> **Task to carry out**
Copy the listing verbatim, starting at the line that contains "Locate an element on the screen. The" and ending at the last line of the listing, with both of those lines included.

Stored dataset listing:

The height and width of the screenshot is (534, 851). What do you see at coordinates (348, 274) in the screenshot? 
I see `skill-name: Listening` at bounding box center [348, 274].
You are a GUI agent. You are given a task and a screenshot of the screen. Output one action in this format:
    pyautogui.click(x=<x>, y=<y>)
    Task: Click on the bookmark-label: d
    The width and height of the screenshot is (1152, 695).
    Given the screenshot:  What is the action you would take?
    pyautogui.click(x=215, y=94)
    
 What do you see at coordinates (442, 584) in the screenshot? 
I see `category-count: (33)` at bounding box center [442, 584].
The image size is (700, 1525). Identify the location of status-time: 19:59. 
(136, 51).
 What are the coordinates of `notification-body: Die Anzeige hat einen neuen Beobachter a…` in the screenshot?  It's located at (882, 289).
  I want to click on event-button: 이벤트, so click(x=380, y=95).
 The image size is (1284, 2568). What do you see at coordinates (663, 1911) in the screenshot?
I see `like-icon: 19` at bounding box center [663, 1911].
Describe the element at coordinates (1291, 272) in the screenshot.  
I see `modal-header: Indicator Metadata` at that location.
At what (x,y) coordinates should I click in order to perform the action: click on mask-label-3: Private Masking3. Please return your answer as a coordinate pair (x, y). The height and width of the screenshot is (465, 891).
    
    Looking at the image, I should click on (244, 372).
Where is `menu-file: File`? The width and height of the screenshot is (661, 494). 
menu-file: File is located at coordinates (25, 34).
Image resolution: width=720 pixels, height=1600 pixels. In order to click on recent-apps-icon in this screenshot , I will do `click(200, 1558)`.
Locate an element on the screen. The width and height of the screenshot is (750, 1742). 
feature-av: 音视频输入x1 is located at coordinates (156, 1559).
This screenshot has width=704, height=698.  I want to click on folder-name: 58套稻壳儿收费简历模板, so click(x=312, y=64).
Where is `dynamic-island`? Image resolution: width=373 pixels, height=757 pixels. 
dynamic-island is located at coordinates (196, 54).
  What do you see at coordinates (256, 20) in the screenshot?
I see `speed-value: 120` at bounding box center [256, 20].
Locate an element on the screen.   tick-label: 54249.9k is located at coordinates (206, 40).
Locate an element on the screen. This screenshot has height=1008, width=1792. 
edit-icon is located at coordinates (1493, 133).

> **Solved problem**
Locate an element on the screen. The width and height of the screenshot is (750, 1742). 
feature-av: 音视频输入x1 is located at coordinates (156, 1559).
This screenshot has width=704, height=698.  I want to click on folder-name: 58套稻壳儿收费简历模板, so click(x=312, y=64).
Where is `dynamic-island`? Image resolution: width=373 pixels, height=757 pixels. 
dynamic-island is located at coordinates (196, 54).
  What do you see at coordinates (256, 20) in the screenshot?
I see `speed-value: 120` at bounding box center [256, 20].
Locate an element on the screen.   tick-label: 54249.9k is located at coordinates (206, 40).
Locate an element on the screen. This screenshot has height=1008, width=1792. 
edit-icon is located at coordinates (1493, 133).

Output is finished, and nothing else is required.